#### DATASET ROWS ####
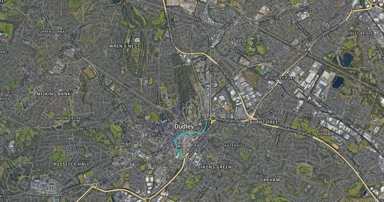Select the GREAT BRIDGE label
Screen dimensions: 384x202
(x=360, y=33)
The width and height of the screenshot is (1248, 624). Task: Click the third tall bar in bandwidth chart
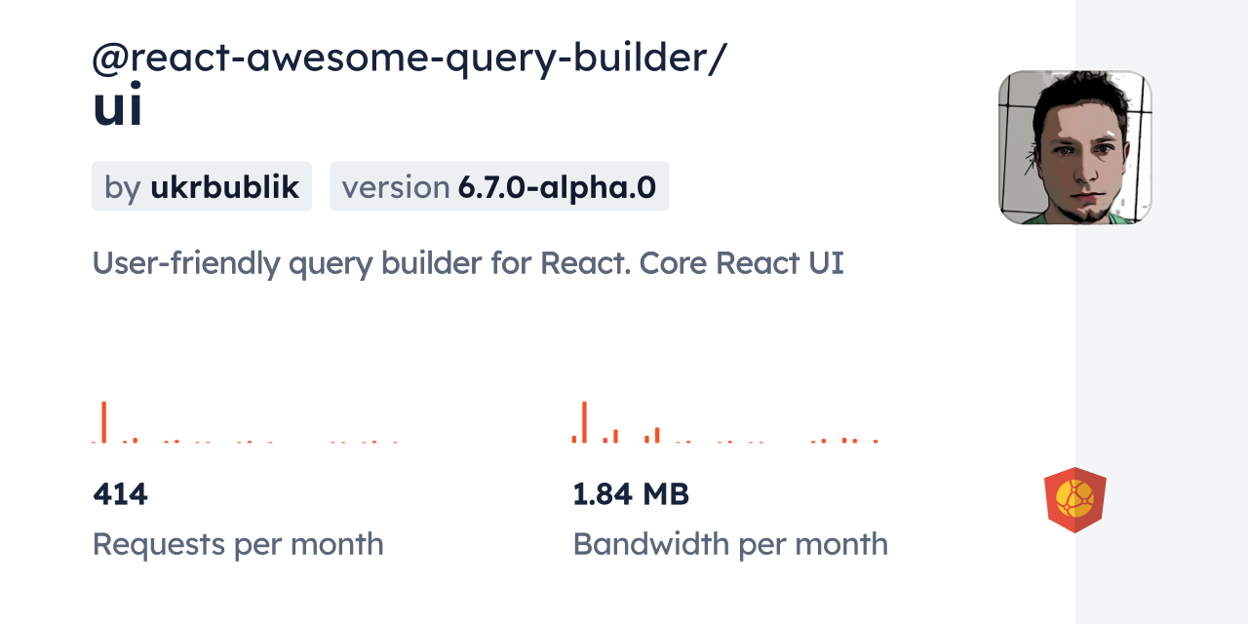(x=657, y=435)
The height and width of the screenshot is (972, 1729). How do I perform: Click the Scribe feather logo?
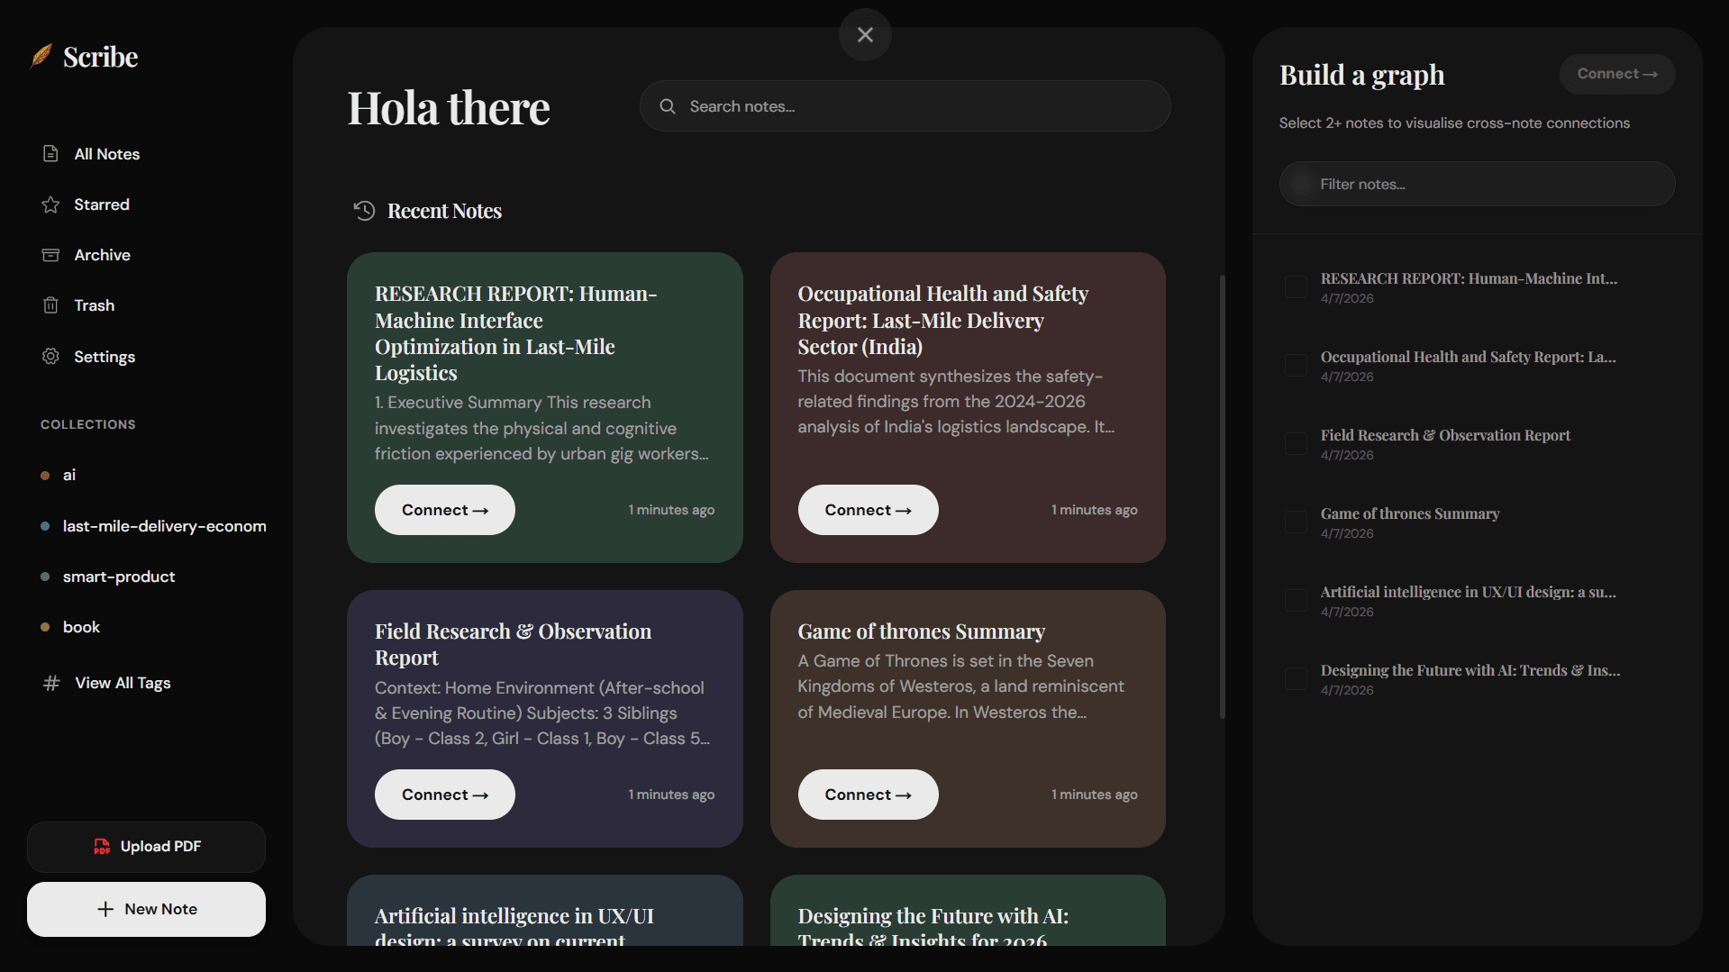[x=41, y=56]
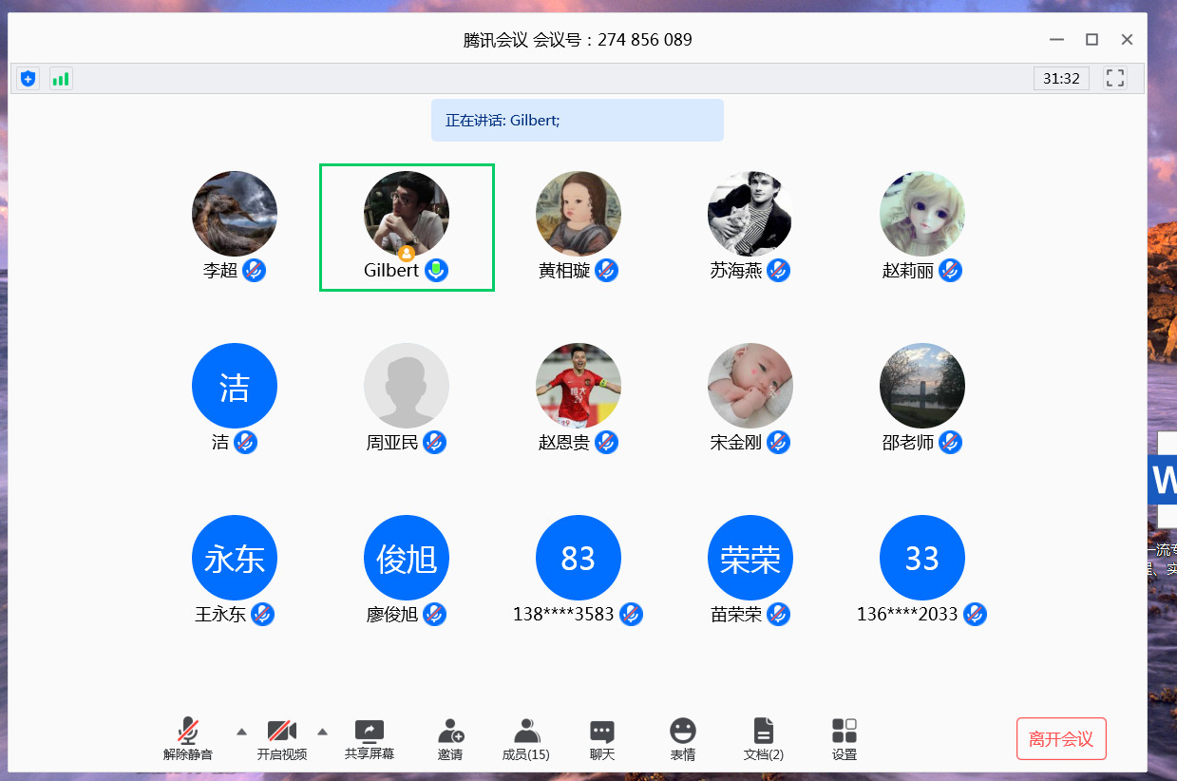Select Gilbert's highlighted speaker tile
This screenshot has width=1177, height=781.
pos(407,226)
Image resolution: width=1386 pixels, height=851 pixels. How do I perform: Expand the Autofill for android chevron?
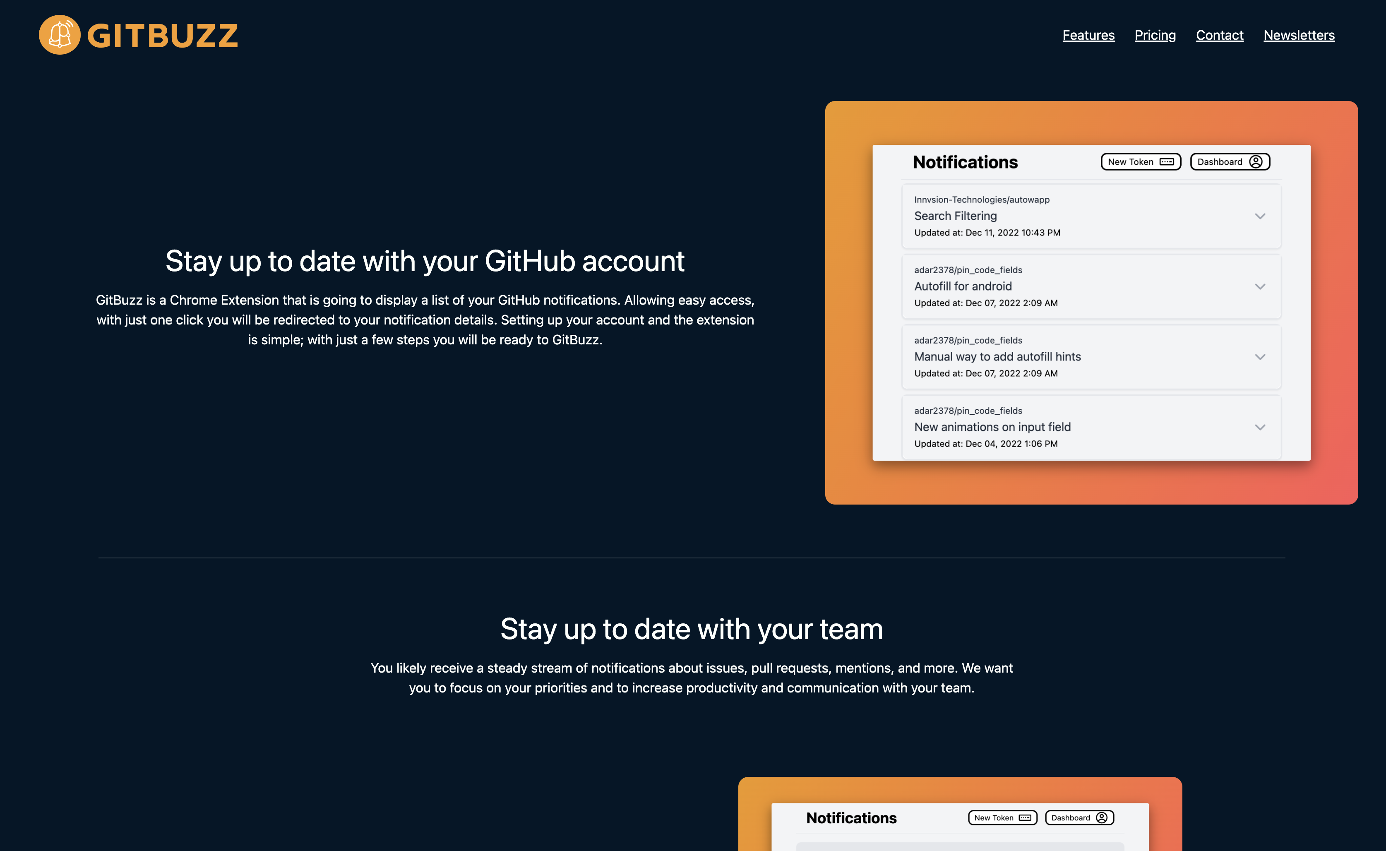[1259, 286]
####
§ OBJECTIVE
Return, unchanged, each line of the data above that includes the word "Click".

§ FULL OUTPUT
The width and height of the screenshot is (1248, 624). Task: Click the third tall bar in bandwidth chart
The height and width of the screenshot is (972, 1729). How do I perform: Click the Scribe feather logo?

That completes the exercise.